Help for Honduras

Rotarians travel to Honduras to see firsthand how their efforts change lives

When members of the Rotary Club of St. Charles Parish landed in the Honduran city of Tegucigulpa, they weren’t there to tour Mayan ruins. In fact, their journey took them far from the city lights, up mountain roads and into the small town of Nacaome.

They were there to watch sixth graders graduate.

“It’s hard to convey just how poor these people are,” said Christine Trevett, one of the Rotary Club members who made the journey.

The group was there as part of its charitable efforts through Lunches for Learning. For more than 10 years, the organization has connected donors such as the Rotary Club of St. Charles Parish with schools in a partnership to provide lunches. It costs $150 per student, per school year to provide lunches that the cash-strapped Honduran education system cannot otherwise provide. The modest lunches often include beans, tortillas and rice.

Ron Hicks, founder of Lunches for Learning, said that the Honduran government has a very simple formula for its school system. It knows that a 6-year-old can walk at least two miles. There is no school transportation. The government then builds a school large enough to accommodate all the children in a two mile radius. Then it hires a teacher, or maybe two, if there’s a lot of children in that radius.

Trevett said the schools reminded her of “the stories you hear about way-back-when America”—single-room schoolhouses where one teacher covers multiple subjects across multiple grade levels.

During a visit to Honduras more than a decade ago, Hicks became curious about the number of children who were out begging during the day. After inquiring why the children weren’t in school, he discovered the chilling answer: the children were simply hungry and had to choose between starvation and education.

Hicks, based in Montgomery, Ala., founded Lunches for Learning as a way for groups in the U.S. to help provide the meals needed for school students to get lunch. He said that the dropout rate for Honduran elementary students is as high as thirty percent.

“The dropout rate in the schools that receive lunches? It’s zero,” Hicks said.

The project is particularly poignant for southern Louisiana, as New Orleans plays host to the sixth largest population of Honduran immigrants in the U.S.

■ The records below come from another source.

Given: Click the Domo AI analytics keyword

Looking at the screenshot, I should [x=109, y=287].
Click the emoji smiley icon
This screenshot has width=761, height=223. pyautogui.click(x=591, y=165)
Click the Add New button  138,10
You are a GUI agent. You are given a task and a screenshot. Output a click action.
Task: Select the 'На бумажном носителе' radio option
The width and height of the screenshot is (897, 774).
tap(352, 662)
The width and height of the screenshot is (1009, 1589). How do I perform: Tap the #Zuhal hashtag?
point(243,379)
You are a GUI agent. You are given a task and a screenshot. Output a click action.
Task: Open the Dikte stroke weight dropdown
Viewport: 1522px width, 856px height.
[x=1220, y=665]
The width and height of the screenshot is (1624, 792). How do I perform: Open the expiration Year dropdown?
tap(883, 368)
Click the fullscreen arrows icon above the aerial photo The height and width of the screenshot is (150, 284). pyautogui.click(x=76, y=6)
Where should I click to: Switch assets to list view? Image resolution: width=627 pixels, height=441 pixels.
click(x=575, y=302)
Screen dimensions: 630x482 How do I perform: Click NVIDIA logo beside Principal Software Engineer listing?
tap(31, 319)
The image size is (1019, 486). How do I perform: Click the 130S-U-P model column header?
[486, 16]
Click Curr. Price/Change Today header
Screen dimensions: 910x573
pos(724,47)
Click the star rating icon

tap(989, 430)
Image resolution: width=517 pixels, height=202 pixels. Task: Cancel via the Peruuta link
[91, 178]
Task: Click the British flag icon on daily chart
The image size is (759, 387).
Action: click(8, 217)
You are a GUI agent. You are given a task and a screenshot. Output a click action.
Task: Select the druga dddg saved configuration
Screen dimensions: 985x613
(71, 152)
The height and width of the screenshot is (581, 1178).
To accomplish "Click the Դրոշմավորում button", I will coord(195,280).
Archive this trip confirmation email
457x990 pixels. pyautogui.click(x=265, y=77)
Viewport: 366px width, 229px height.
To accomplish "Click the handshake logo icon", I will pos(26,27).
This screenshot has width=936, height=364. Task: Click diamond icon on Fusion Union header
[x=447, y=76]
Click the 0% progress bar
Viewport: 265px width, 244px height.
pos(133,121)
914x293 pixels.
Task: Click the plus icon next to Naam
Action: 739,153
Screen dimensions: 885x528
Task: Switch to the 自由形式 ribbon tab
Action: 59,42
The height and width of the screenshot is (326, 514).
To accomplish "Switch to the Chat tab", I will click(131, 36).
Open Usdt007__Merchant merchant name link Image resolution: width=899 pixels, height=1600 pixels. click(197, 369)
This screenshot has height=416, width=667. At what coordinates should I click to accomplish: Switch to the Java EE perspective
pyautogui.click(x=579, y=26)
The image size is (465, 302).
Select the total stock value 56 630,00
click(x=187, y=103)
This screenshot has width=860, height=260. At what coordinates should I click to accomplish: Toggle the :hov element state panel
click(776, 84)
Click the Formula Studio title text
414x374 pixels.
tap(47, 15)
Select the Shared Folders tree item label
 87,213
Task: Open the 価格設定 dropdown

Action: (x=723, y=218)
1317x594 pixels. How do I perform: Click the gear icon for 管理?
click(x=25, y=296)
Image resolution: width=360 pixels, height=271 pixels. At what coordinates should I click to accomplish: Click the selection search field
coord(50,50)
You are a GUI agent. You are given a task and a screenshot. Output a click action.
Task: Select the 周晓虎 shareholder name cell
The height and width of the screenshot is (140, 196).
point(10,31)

The Rotary Club of St. Charles Parish, in conjunction with other efforts, was able to sponsor a school of 62 children that they visited for their graduation in November. The 6th grade graduation in Honduras is significant, as a child that completed that much school is considered literate and can interview for better jobs.

For Trevett and fellow rotarian John Cornwell, this was their first time inside of Honduras.

“I was a little apprehensive, because you hear a lot of stories about the crime,” Trevett said. “But where we were, I felt completely safe.”

Cornwell said that on the way there, you could still see many areas where the children were begging in the streets.“You’re almost embarrassed by what you have here [in the United States],” Cornwell said.

The group from St. Charles Parish was joined by a church group and an individual businessman, who each sponsored their own school. Over two days, the entire group visited graduation ceremonies at all three schools. The Rotary-sponsored school was the largest.“All the children were standing there at the gate, ready to hug you,” laughed Trevett. “Then it was the mothers – then the grandmothers.”

In addition to the meals the children received, the visitors brought a number of other items including books and decorative hair rubber bands for the girls. Trevett said the children were grateful for everything they received.“When we brought the soccer balls out, oh my God, they went crazy,” said Trevett.

Both Trevett and Cornwell are determined to continue the program and to expand its reach. Trevett plans to return to Honduras again next year.

“We are hoping to get more money so that another school can get sponsored because there are plenty of schools that need sponsoring,” she said.

In addition to making the journeys an annual, or even twice-yearly tradition, Cornwell said he plans to advocate for expansion of the Rotary Club’s environment. He will begin a term as the Rotary district governor, and said he hopes to encourage other clubs to contribute.

But both rotarians expressed a profound impact that they had trouble describing to those who have not been there.

“In this country, we have poverty, and we have hunger, but we have a lot of help,” Cornwell said. “But in that country, they have no help, very little help from the government…they are like a forgotten people.”